Injuries aren’t the reason they’re limping home 0-3 on their swing through the Midwest. The Hornets’ maddening issues go deeper than that and their endless loop of losses usually feature the equivalent parallels.

“We’ve got to make sure everybody comes in ready to play, the same thing coach says,” Dennis Smith Jr. said. “We need a lot of guys to play good. We don’t have a lot of margin for error, so it’s having the right mindset, game-plan discipline. We definitely could have won this game. I’m not going to say it’s easy games or nothing like that. But we’ll win the ones we deserve to win, and I don’t think we deserved to win these.

“It’s definitely frustrating.”

Here’s the thing with the Hornets: They don’t have a true style, at least not one that will breed success. It was visible even in the closing moments against the struggling Pistons (14-39), when the Hornets didn’t stick to any kind of offensive principles. Defensively, they also got carved up in similar fashion to the tune they’ve experienced all season.

On too many occasions, their games mirror something expected at a local YMCA, not an NBA arena. The flaws are magnified in crunch time, spotlighted with every turnover, rushed shot or lackadaisical reach-in defensively. That style is far from effective, and until the Hornets each figure that out, it’s going to be a major sticking point.

“You have to have a way to play that when you play in the biggest games at the end of the year, you have a chance to win no matter who you are playing,” Clifford said. “And it’s balanced basketball. You can’t be really good at defense and not good at offense, although you have a chance with that.

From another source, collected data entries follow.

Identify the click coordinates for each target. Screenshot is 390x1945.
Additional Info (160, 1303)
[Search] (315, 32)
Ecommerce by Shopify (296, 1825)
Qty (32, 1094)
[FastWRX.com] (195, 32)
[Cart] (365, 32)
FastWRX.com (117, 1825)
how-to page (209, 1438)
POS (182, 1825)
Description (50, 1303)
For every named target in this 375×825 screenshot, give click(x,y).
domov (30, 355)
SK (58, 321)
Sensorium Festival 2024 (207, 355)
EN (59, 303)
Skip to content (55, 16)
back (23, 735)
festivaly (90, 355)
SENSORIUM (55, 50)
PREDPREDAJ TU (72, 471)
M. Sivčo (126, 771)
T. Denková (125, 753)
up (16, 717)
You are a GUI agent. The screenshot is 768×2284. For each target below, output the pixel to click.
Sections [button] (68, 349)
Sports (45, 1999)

“And you can’t be really good at offense and bad at defense. That never works. So that part, I think we are slowly getting there. What we have to establish is this is a way that a winning team plays.”

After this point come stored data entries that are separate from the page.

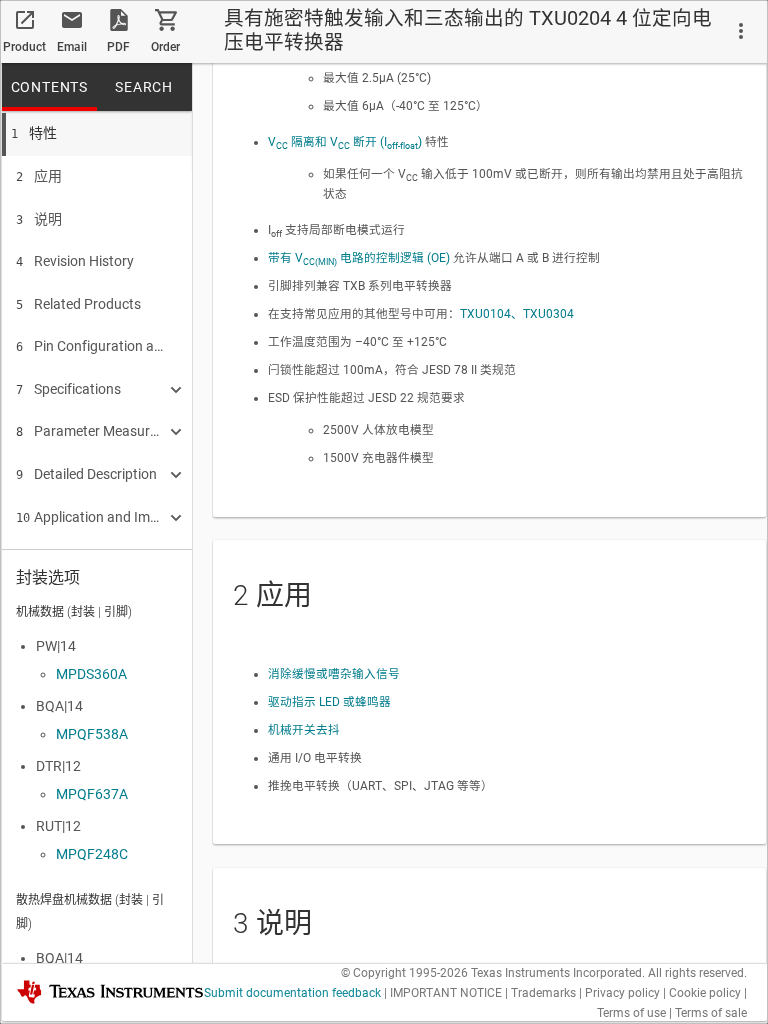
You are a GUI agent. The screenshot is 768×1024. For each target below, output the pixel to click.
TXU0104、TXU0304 (517, 314)
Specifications (68, 389)
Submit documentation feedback (292, 993)
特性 (34, 133)
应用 (39, 176)
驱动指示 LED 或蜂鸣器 (329, 702)
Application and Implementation (90, 517)
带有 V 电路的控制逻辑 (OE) (359, 258)
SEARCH (144, 87)
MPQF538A (92, 734)
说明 (39, 219)
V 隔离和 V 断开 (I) (345, 142)
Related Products (78, 304)
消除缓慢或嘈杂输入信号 (334, 674)
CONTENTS (49, 87)
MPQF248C (92, 854)
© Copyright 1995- (404, 973)
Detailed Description (86, 474)
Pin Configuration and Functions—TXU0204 (90, 346)
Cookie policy (705, 993)
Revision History (75, 261)
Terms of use (631, 1013)
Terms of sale (711, 1013)
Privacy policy (622, 993)
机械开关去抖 (304, 730)
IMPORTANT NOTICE (446, 993)
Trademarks (543, 993)
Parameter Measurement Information (90, 431)
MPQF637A (92, 794)
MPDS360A (91, 674)
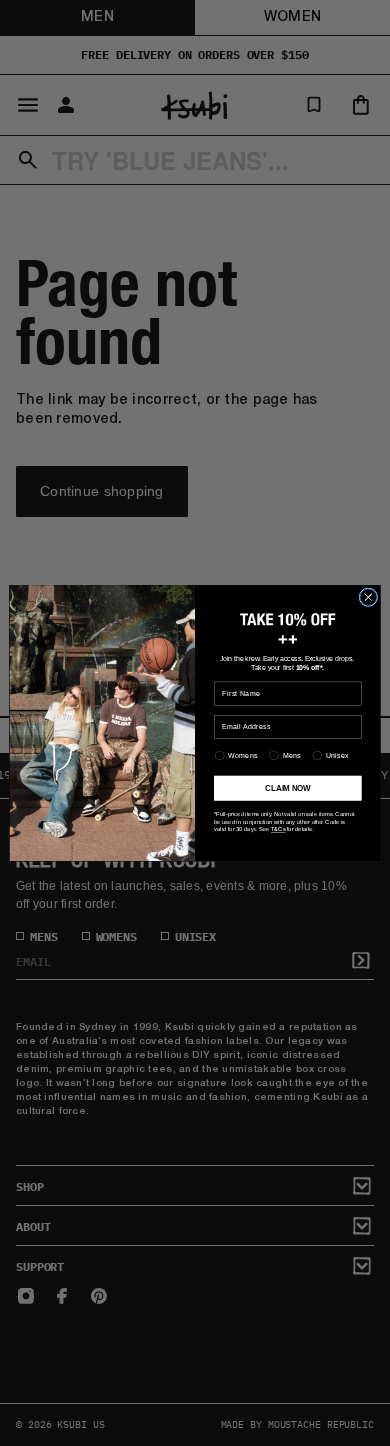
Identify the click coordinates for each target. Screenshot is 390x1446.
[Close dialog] (368, 597)
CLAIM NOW (287, 788)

Kind of like they did in their last victory, which came against Miami on Sunday. However, those performances have been too far in between, leading to speculation the Hornets could be sellers at the deadline.

Given their situation, how Charlotte’s front office handles the coming days should provide some insight into what to expect over the final 22 games following the All-Star break. It should be an interesting final two months because the Hornets’ schedule is loaded with mostly home games after their road-heavy slate, and it lightens up quite a bit. The Hornets boast the second-easiest schedule after the All-Star Game festivities in Utah.

But having 14 of 22 outings in their own digs could also be a bad thing for the Hornets if they decide to break it down and ship off a veteran or two, setting the stage for them to go younger to gauge what they have moving forward heading into an important offseason.

Meanwhile, they are essentially relegated to focusing on the smaller things like incremental improvement in a campaign that’s already lost and devoid of few excitable moments.

“It’s certainly been a season where we’ve had a bunch of guys go down with injuries and it hasn’t gone our way,” Gordon Hayward said. “You’ve got to try to look at the growth part of it, though. We are a young team and so individually we’ve got to figure out ways, myself included. As long as I’ve been in the league, (it’s) just focus on growth and get better to help us.

“It certainly is frustrating how it’s gone, but that’s kind of how it is.”